Wardell Sanders
Nationwide, nearly half of contract disputes between health insurers and providers are now reaching their deadlines without being resolved, compared with 26 percent in the fourth quarter of last year, according to a recent report from FTI Consulting, Washington, D.C. Although the study was conducted nationwide, it must be admitted that unless providers in New Jersey aggressively work to contain costs, the same trends could be seen here.
No one should have to choose between their health and their finances. Yet the exorbitant costs of medical care mean New Jersey patients are faced with this no-win decision every day. In the past year alone, 25% of Americans have postponed necessary medical care due to cost concerns. In New Jersey, 77% of adults worry about medical costs. People struggling with medical debt are forced to cut back on necessities, dip into savings and take on extra work.

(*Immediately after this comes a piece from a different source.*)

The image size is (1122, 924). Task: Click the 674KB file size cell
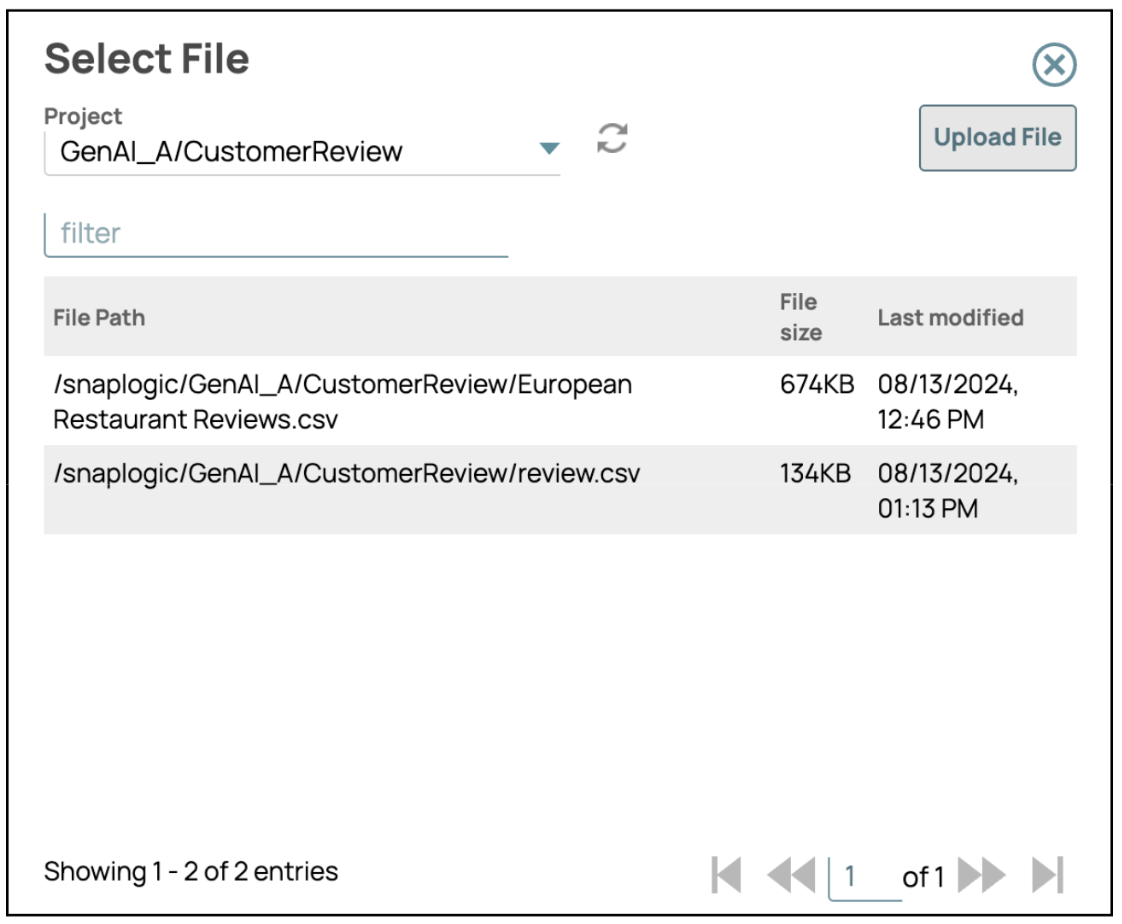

Meanwhile, the vast majority of health care dollars (see chart below showing “Medicaid spending” based on state data) are not spent on preventive or primary care for patients. Instead, most of the taxpayer money is siphoned off by hospitals and pharmaceutical companies.
It is already time for health care companies to make good on their promises and live up to their purpose. In New Jersey, government leaders have worked with the health care industry to establish proven guardrails to protect consumers in the Health Care, Affordability, Accountability, and Transparency (HART) program. To ignore this agreement now would be to discount their promises to a public that is understandably skeptical of the entire industry. The HART program is a powerful opportunity to make health care affordable, but only if New Jersey is willing to hold the industry accountable.
We also cannot ignore the role that private equity plays in the healthcare ecosystem. New Jersey has seen private equity firms buy up numerous healthcare providers and demand exorbitant price increases. The threat is real, with the U.S. Department of Justice's Antitrust Division, the Federal Trade Commission, and the Department of Health and Human Services all investigating how private equity firms' investments in hospitals, physician consolidations, and nursing homes affect patients and healthcare workers.
When hospitals and provider groups ask health insurers for price increases, it is employers, unions, governments and policyholders who pay the price in the form of higher premiums and taxes. More than 10% of New Jerseyans have past-due medical bills, and the numbers are even worse for communities of color, who are affected twice as often. Addressing rising health care costs is not easy, but the biggest problem is never easy. Insurers cannot lower costs as long as facilities and providers continue to demand double-digit increases in rate renewal negotiations.
In New Jersey, health insurers know their members cannot afford further price increases, and they are not going to sit idly by on their members' behalf.